Storie – La macchina imperfetta
Il regime fascista non ebbe affatto una struttura amministrativa efficiente né innovò in modo particolare rispetto al passato, ma fu un organismo complesso che intrecciò alleanze ed accettò compromessi con il notabilato e la burocrazia dell’epoca liberale, accogliendone diversi esponenti nelle sue fila. È quanto rivela la ricerca dello storico Guido Melis, La macchina imperfetta. Immagine e realtà dello Stato fascista (il Mulino), che indaga nei meandri dello Stato fascista, mettendo in luce che, come scrisse Giaime Pintor nel 1943 era appunto “una macchina imperfetta”, malata di gigantismo e anticipatrice di quello spreco della spesa pubblica che poi avrebbe ereditato l’Italia repubblicana. Basti pensare che Mussolini diede vita a 300 nuovi enti pubblici.

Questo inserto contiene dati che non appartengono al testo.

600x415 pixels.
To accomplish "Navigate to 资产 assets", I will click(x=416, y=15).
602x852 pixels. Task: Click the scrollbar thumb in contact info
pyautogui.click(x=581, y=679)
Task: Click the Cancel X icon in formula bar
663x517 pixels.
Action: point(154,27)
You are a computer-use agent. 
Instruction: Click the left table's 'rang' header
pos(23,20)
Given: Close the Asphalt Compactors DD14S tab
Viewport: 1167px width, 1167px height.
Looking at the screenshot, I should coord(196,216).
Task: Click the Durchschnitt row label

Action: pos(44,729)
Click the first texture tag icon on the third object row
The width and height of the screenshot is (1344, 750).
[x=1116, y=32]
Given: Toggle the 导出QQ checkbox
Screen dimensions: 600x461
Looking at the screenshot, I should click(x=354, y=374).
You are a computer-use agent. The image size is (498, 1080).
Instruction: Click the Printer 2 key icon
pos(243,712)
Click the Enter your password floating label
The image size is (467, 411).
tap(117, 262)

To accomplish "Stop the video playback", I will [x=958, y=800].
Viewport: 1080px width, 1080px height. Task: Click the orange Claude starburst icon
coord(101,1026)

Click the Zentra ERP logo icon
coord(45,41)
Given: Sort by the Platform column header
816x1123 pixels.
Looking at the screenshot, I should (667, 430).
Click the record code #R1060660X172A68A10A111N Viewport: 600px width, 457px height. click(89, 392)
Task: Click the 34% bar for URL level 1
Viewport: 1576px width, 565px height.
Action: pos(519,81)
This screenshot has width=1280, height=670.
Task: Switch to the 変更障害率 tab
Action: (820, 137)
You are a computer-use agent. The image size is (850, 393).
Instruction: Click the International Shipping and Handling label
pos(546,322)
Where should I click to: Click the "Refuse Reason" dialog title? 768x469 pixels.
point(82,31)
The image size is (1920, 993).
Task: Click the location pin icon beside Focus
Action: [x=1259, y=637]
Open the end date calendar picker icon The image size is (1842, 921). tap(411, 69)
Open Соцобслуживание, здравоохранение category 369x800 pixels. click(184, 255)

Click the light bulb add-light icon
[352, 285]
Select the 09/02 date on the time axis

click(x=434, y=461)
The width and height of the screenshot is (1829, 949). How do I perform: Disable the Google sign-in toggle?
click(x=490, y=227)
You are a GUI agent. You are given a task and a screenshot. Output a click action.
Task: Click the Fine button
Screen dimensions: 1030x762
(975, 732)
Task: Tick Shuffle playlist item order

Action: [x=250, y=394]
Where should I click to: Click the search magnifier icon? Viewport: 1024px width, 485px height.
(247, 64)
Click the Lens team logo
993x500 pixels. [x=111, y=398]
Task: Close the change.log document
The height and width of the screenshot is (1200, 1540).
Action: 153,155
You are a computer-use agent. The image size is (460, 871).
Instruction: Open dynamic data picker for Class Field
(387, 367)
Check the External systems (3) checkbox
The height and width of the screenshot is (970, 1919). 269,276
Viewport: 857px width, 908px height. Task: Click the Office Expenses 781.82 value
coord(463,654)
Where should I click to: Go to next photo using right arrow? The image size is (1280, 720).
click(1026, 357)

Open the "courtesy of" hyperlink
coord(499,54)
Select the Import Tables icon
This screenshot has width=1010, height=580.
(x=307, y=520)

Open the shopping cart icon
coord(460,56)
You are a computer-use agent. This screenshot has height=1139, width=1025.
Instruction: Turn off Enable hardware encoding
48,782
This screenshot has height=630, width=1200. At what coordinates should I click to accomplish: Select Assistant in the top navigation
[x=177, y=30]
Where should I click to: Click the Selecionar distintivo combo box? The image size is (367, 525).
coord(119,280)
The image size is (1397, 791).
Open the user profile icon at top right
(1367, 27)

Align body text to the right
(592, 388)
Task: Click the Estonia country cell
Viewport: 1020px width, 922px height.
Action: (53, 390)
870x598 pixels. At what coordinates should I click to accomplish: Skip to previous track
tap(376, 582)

Dal punto di vista dell’organizzazione burocratica, anche se il Partito nazionale fascista entrò nello Stato, nel Ventennio il sistema statale italiano differì da quello sovietico o nazista. Pur essendo stati messi fuori legge i partiti di opposizione, lo Stato non si risolse completamente nel partito unico mussoliniano ed espresse al suo interno una certa dialettica tra gruppi di interesse differenti. Anche se, in realtà, le istituzioni preesistenti furono “normalizzate” e, ad esempio, anche i magistrati, i giuristi, i prefetti e l’apparato amministrativo in larghissima parte si adeguarono al regime. Una lettura interessante, che aiuta a capire ancora meglio il fascismo in Italia.